What fluids do: Hydration, fluid balance, blood volume, muscle function

How much to drink: Depends on the fluid and any health conditions you have.

If you drink too much: may experience complications from underlying medical conditions

If you drink too little: May experience dehydration headaches, dry skin, low energy levels constipation

Best Sources: Water itself, coffee/tea, dairy, or low sugar fluids

Minimize: Sugary beverages, alcohol

Water

Getting enough fluids is very important to ensure proper functioning of our body systems. Water is important for fluid balance, pumping blood through our body, and muscle function, to name just a few examples. We also need to ensure we are hydrated well with higher fibre intakes in order to maintain our gastrointestinal health. Fluid recommendations vary based on how active we are, but generally 3.7L of fluids per day coming from beverages and foods is recommended for males, and 2.7L per day for females over the age of 19 years. Therefore, women should aim to have 9 cups (250ml each) of fluid each day from beverages low in sugar, and men should aim for 12 cups per day. If your urine is a dark yellow, your skin, mouth and lips are dry, if you feel dizzy or if you are not urinating often throughout the day that is a good indication you should increase the amount that you are drinking.

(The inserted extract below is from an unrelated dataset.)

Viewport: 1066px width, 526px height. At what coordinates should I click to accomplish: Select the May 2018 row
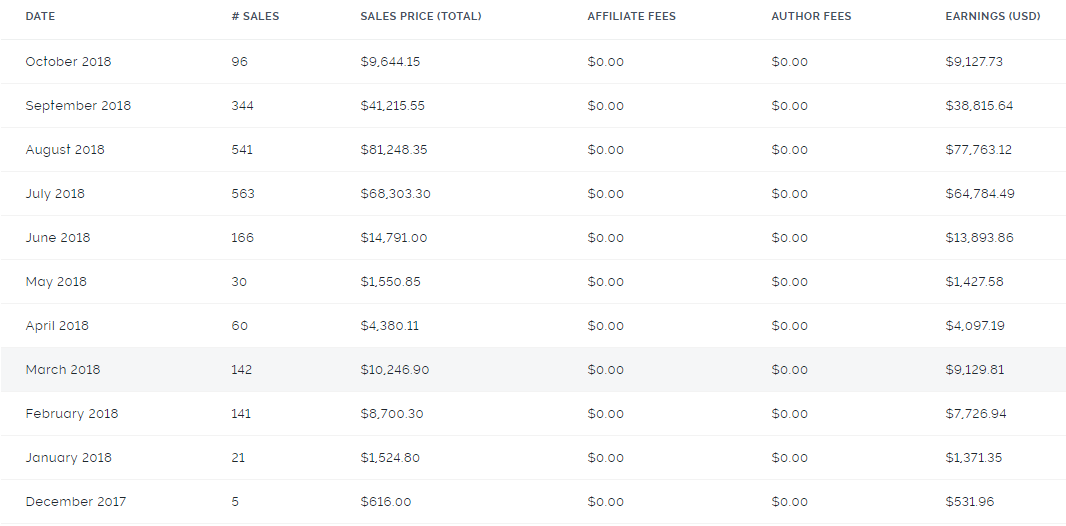point(533,282)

Individuals with heart failure, Syndrome of inappropriate antidiuretic hormone secretion (SIADH) or hyponatremia, end stage renal disease (ESRD) and renal dialysis may be recommended to restrict their fluid intake. If your health care professional has indicated you need to watch how much you drink and provided you with a fluid restriction, it is important to follow this individualized fluid plan for you.

Types of drinks

Water or milk should be the drinks of choice, and sugary beverages should be consumed minimally because of the added sugar and little to no nutritional benefit (few vitamins and minerals). Sugar sweetened beverages are defined as fluids that are sweetened with any form of sugar. These drinks to consume less often include pop, juice and iced tea, sports drinks, energy drinks, mixed alcoholic beverages, sweetened milk (like chocolate milk) and milk alternatives. High intakes of sugary beverages have been linked to weight gain, type 2 diabetes, heart disease and stroke, and can contribute to the development of cavities, and increase mortality risk.

Tea/coffee

For the general healthy population, caffeine recommendations from the Food and Drug Association (FDA) and Health Canada are no more than 400mg per day. Too much caffeine can cause headaches, insomnia, and irritability. Caffeine can be found in coffee, some teas, energy drinks, some pops (generally dark ones), and chocolate. High intakes of caffeine is also associated with an increase in cardiovascular disease risk factors including blood pressure and heart rate. That is why individuals with cardiovascular diseases, or are at risk of, are recommended to consume no more than then recommendations of 400mg/day. Caffeine is a stimulant, therefore it can impact sleep, or can cause heart arrhythmias if intake is high.

The recommendation for the maximum amount of caffeine during pregnancy is slightly lower, at no more than 300mg per day – about 2, 8oz (250ml) coffees.

Coffee in moderation (i.e. 2-4 cups) has been shown to reduce all cause mortality. Daily tea intake may also reduce the risk of cardiovascular disease and all-cause mortality. Specially, green tea has also been associated with reduced cardiovascular disease and all cause mortality.

Alcohol

No level of alcohol has been deemed to improve health. Low risk drinking guidelines recommend no more than 2 drinks for women, and 3 drinks for men a day, and a total of no more than 10 drinks per week for women and 15 drinks a week for men. High intakes of alcohol have been found to be linked to risk of all-cause mortality, and all cancers, with risk increasing with increasing amounts consumed. Evidence from the World Health Organization (WHO) also suggests that there is no safe level alcohol intake.

Alcohol, in any amount, is also not recommended during pregnancy or lactation. Consumption during pregnancy has been linked to birth defects or issues such as fetal alcohol syndrome, premature births, and low birth weight.